12.事件・事故は、萌芽の内に摘み取るべし その方法論
36.CGコードなどに書かれた社外取締役の資質・役割など
以下は、CGコードに書かれたことと、経産省のガイドラインに書かれたことを記す。
矢印 →の先に書いたことは、我が意見。
(1) CGコードより適宜抜粋
➀ 経営陣に対する監督者としての役割
例:内部通報に係る体制整備の一環として、経営陣から独立した窓口を設置すること。
必要に応じて、社内との連絡・調整にあたる者の選任などを行うべきである。
→ このほか、社外取締役は、上場会社に頻発しているデーターねつ造事件の検証や予防に、外部の専門家と委託契約を結んで深度深く調査をさせるなど会社内外の人材を活用するべきであろう。
② 上場会社に対する助言者としての役割
そのため
a) 社外取締役に求められる資質・能力として、
ⅰ 問題提起を含め自由闊達で建設的な議論・意見交換のできる者
ⅱ 上場会社が欲するスキルを持っていること。
それを明らかにするため、CGコードには、「上場会社は、各取締役の知識・経験・能力等を一覧化したいわゆるスキル・マトリックスなどを開示すべきであること。その際、独立社外取締役には、他社での経営経験を有する者を含めるべきであること。」と書かれている。
ⅲ 社外取締役の兼任数は抑制すること
CGコードには、「社外取締役が他の上場会社の役員を兼任する場合には、その数は合理的な範囲にとどめるべきであり、上場会社は、その兼任状況を毎年開示すべきであること。」旨が書かれている。

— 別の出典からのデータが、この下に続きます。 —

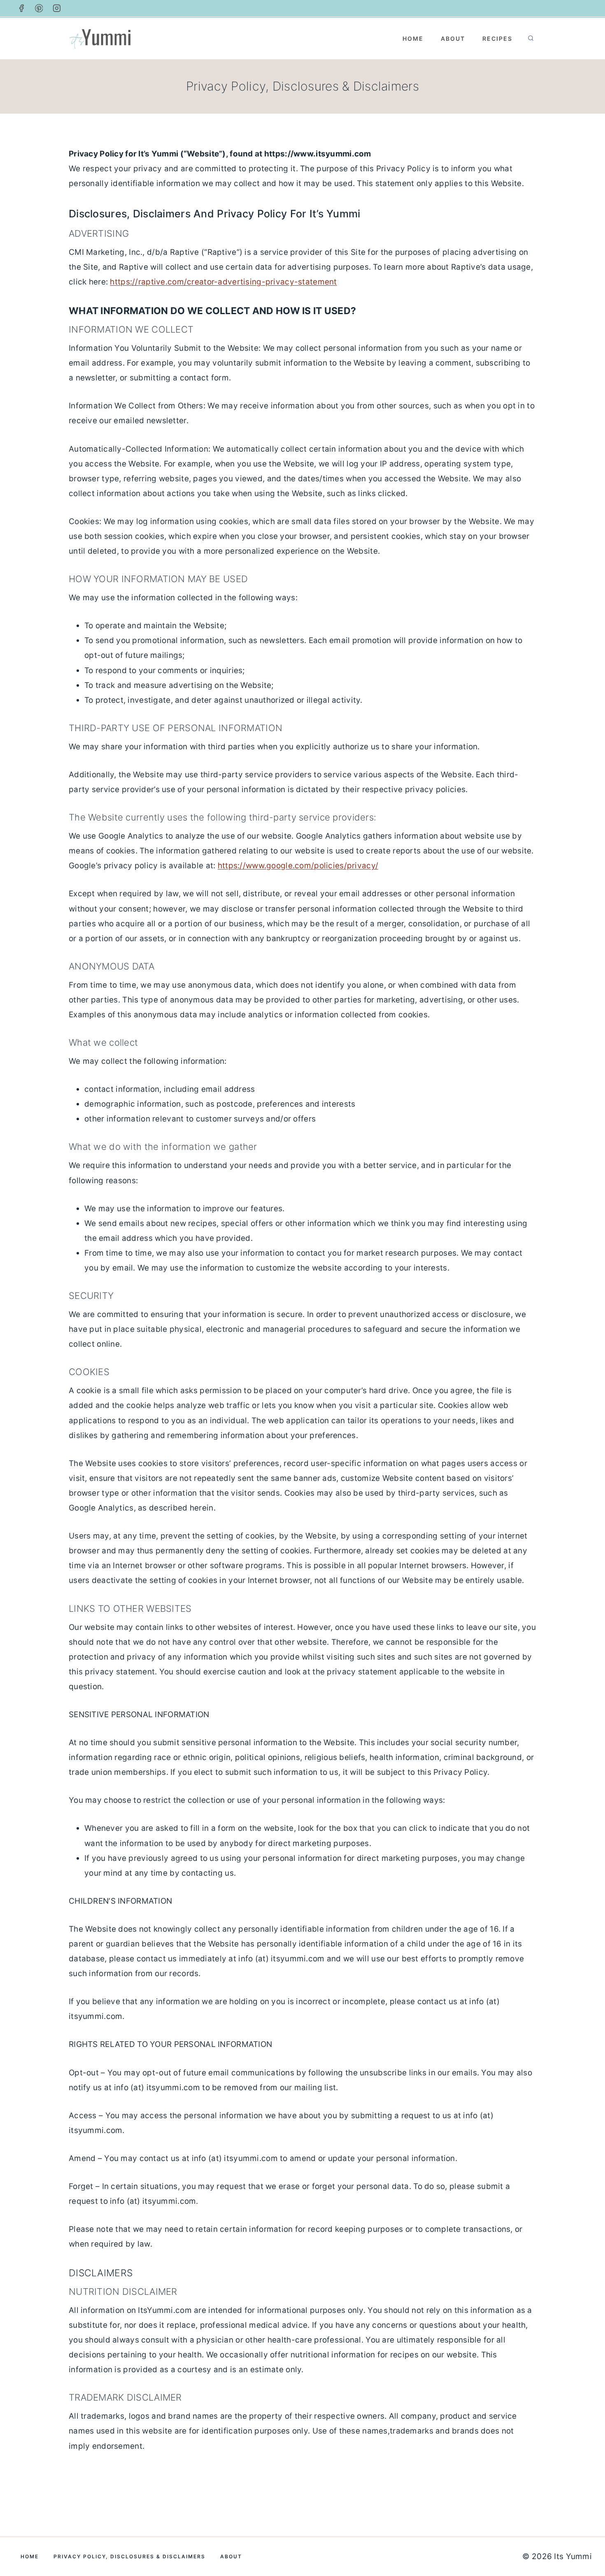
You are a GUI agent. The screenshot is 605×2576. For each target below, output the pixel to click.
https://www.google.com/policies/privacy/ (298, 865)
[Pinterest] (39, 8)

→ 一人の某有名大学の教授さまが、本業を持つほか4社の上場会社の社外取締役に就いているのを知ったが、1社1社、真剣な社外取締役の職務をこなせるのか疑問に思ったことがある。
ⅳ 評価開示
上場会社は個々の社外取締役の評価をし、開示することを求めている。
→ ある上場会社の書いた全社外取締役に対する評価を見たことがあるが、経歴紹介を除くと皆、判で押したような抽象的な美辞麗句を並べた文章であった。しかし、これでは、株主には何も見えない。具体的な事績の紹介を兼ねた、どの点に才能の閃きを見たかなどを書くべきものと思う。
などがCGコードに書かれている。
(2) 社外取締役に求められる5つの心得
経産省の「社外取締役の在り方に関する実務指針 (社外取締役ガイドライン)には、次の5つが社外取締役の心得とされている。
《心得 1》 社外取締役の最も重要な役割は、経営の監督である。その中核は、経営を担う経営陣(特に社長・CEO)に対する評価と、それに基づく指名・再任や報酬の決定を行うことであり、必要な場合には、社長・CEOの交代を主導することも含まれる。
《心得 2》 社外取締役は、社内のしがらみにとらわれない立場で、中長期的で幅広い多様な視点から、市場や産業構造の変化を踏まえた会社の将来を見据え、会社の持続的成長に向けた経営戦略を考えることを心掛けるべきである。
《心得 3》 社外取締役は、業務執行から独立した立場から、経営陣(特に社長・CEO)に対して遠慮せずに発言・行動することを心掛けるべきである。
《心得 4》 社外取締役は、社長・CEO を含む経営陣と、適度な緊張感・距離感を保ちつつ、コミュニケーションを図り、信頼関係を築くことを心掛けるべきである。
《心得 5》 会社と経営陣・支配株主等との利益相反を監督することは、社外取締役の重要な責務である。